Two weeks later, her arms were amputated at the elbow.
Kristin, from Campbell, Ohio, US, woke up “so confused” but recovered quickly and was discharged on May 17.
Due to the pandemic, her children, aged nine and six at the time, hadn’t seen her so they had no idea what to expect when she returned home.
“I hadn’t told my kids about losing my arms and legs so they literally wrapped me up like a mummy because I didn’t want them to see,” she said.
“Between that and Covid, it was so much for them to get their minds around.”
The mum-of-two then completed 12 weeks of physical therapy before getting prosthetics.
She now uses sets from a Florida-based organisation called 50 Legs.
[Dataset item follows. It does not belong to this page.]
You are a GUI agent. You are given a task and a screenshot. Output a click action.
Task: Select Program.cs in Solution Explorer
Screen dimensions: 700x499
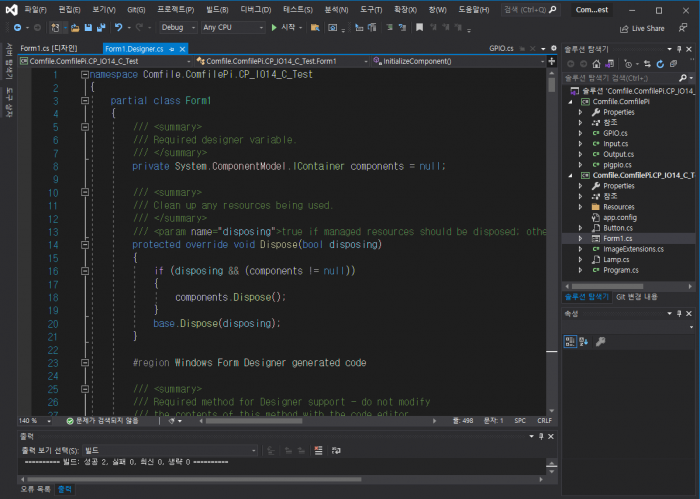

Sometimes I catch myself complaining, but then I remind myself that my kids could have been mourning my death.
Kristin Fox
Adapting to her new life has been hard, but Kristin is slowly learning how to do everything again from exercise to driving.
The assistant headteacher said: “Sometimes I catch myself complaining, but then I remind myself that my kids could have been mourning my death.
“They’re 12 and 10 now, and I can’t imagine them living without me.”
She and her community are now urging people to get vaccinated and brush up on the symptoms of sepsis, as what happened to Kristin could happen to anyone.
“I can’t go back and change [things], I can only hope to be an advocate for the future,” she said.